> _EXCERPTED DATA_
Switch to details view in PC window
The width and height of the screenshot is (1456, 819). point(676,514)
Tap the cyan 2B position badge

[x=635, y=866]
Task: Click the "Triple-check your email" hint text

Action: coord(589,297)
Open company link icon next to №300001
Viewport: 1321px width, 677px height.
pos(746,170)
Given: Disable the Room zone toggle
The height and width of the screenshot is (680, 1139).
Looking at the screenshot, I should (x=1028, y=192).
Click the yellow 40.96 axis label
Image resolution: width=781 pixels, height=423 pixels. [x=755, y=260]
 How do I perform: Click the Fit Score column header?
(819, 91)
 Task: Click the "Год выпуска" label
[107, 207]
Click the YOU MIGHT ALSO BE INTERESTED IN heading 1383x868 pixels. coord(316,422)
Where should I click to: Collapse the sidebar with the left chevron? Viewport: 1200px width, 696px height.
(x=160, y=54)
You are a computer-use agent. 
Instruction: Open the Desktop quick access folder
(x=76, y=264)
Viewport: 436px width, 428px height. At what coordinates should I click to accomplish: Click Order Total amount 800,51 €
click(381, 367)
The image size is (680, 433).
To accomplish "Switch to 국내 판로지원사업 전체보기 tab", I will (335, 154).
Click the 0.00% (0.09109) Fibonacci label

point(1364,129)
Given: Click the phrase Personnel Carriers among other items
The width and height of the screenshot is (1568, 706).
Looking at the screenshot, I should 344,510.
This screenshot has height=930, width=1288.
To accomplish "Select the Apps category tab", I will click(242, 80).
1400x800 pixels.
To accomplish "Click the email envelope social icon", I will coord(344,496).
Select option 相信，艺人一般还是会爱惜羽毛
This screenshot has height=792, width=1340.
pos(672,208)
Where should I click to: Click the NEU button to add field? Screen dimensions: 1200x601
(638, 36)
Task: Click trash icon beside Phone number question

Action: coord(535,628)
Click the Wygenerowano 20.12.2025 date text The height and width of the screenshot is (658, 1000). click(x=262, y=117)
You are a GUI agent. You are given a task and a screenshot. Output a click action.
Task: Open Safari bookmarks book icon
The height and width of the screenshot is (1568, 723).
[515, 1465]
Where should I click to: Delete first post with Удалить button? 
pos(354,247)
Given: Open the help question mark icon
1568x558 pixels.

> _WHAT YOU ARE ASKED TO DO_
All lines above with the word "agent" need to be reported.

> _OUTPUT BELOW_
You are a computer-use agent. 
You are a GUI agent. You are given a task and a screenshot. Output a click action.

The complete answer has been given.